* ABOUT THIS EXERCISE: Of the records that follow, copy only the lines from the line containing "Task: Click the From: field label" to the line containing "Select English in", both included, exactly as written.

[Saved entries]
********************

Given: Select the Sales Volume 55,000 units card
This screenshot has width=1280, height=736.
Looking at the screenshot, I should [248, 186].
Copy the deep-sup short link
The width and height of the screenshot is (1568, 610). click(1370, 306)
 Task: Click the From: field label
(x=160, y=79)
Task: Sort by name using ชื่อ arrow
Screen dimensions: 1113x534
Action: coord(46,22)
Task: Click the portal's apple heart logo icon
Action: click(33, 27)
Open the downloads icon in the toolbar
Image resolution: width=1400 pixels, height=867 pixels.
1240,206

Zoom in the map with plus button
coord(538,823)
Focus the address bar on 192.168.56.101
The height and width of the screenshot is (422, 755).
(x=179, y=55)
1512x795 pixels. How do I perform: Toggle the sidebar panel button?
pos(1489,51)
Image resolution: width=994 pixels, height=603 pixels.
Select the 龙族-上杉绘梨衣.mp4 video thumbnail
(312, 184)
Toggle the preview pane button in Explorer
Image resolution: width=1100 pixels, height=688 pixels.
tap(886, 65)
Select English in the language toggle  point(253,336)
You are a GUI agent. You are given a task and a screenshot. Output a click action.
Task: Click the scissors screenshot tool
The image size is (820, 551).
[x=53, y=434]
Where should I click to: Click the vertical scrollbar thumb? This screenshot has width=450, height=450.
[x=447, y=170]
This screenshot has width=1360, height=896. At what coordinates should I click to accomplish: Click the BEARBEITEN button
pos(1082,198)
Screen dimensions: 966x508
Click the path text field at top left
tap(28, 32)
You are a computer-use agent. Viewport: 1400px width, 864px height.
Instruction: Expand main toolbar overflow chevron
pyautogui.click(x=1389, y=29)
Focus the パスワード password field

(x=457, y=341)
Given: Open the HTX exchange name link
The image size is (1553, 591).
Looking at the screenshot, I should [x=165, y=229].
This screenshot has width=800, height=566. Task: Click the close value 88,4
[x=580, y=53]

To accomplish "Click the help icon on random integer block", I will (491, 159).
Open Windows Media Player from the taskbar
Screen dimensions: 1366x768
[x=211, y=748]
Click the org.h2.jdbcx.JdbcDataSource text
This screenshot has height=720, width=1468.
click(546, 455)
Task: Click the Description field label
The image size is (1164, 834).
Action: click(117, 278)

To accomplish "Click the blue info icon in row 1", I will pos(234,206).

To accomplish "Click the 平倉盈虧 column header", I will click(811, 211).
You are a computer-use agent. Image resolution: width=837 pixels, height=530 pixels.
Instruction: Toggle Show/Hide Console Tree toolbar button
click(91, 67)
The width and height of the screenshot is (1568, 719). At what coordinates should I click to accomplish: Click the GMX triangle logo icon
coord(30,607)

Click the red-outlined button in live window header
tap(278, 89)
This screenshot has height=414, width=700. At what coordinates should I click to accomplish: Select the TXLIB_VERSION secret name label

********************

* RESULT FOR THIS EXERCISE:
 Task: Click the From: field label
(x=160, y=79)
Task: Sort by name using ชื่อ arrow
Screen dimensions: 1113x534
Action: coord(46,22)
Task: Click the portal's apple heart logo icon
Action: click(33, 27)
Open the downloads icon in the toolbar
Image resolution: width=1400 pixels, height=867 pixels.
1240,206

Zoom in the map with plus button
coord(538,823)
Focus the address bar on 192.168.56.101
The height and width of the screenshot is (422, 755).
(x=179, y=55)
1512x795 pixels. How do I perform: Toggle the sidebar panel button?
pos(1489,51)
Image resolution: width=994 pixels, height=603 pixels.
Select the 龙族-上杉绘梨衣.mp4 video thumbnail
(312, 184)
Toggle the preview pane button in Explorer
Image resolution: width=1100 pixels, height=688 pixels.
tap(886, 65)
Select English in the language toggle  point(253,336)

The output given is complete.